Según los astrónomos, el cometa presenta proporciones de metanol mucho mayores que las observadas en la mayoría de los cometas originados en nuestro propio sistema solar.
El estudio, cuyos resultados han sido publicados como prepublicación científica, permite analizar la composición de material formado en otro sistema planetario sin necesidad de abandonar el nuestro.

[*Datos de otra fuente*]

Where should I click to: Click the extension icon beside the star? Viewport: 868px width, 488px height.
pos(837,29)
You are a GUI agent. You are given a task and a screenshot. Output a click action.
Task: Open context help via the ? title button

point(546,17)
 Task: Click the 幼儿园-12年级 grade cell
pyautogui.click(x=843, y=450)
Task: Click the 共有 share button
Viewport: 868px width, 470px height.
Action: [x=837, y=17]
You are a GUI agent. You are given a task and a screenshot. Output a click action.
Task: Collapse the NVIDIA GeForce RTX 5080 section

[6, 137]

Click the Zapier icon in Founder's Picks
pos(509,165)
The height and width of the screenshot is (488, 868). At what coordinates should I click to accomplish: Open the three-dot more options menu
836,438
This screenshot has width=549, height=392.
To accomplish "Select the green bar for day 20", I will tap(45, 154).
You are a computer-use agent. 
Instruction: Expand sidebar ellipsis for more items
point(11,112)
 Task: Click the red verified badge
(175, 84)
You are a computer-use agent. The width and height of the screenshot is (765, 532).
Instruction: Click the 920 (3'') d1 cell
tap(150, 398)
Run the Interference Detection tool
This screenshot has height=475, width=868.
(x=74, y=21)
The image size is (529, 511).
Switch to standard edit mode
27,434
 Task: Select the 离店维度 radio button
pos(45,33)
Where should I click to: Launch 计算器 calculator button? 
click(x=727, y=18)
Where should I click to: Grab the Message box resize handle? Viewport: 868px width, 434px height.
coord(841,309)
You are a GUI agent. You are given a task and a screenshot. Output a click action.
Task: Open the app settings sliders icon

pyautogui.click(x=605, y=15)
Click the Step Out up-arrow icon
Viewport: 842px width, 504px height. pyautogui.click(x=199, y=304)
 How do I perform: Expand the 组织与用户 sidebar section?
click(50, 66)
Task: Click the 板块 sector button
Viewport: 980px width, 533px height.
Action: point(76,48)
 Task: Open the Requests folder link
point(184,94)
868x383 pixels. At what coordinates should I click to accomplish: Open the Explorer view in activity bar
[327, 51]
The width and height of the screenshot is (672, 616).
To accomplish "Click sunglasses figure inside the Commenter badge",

Un visitante interestelar con química inusual
El cometa fue observado en varias ocasiones a finales de 2025 utilizando la red de antenas de ALMA en Chile. A medida que el objeto se acercaba al Sol, el calentamiento de su superficie helada provocó la liberación de gas y polvo, formando una nube brillante conocida como coma (envoltura de gas y polvo que rodea el núcleo de un cometa).
Analizando esta nube, los investigadores pudieron identificar las huellas químicas de distintas moléculas.
El equipo se centró en dos compuestos clave: metanol (CH₃OH) y cianuro de hidrógeno (HCN), una molécula orgánica que contiene nitrógeno y que suele encontrarse en cometas del sistema solar.
Los resultados mostraron algo sorprendente. La proporción de metanol respecto al cianuro de hidrógeno en 3I/ATLAS es extraordinariamente alta.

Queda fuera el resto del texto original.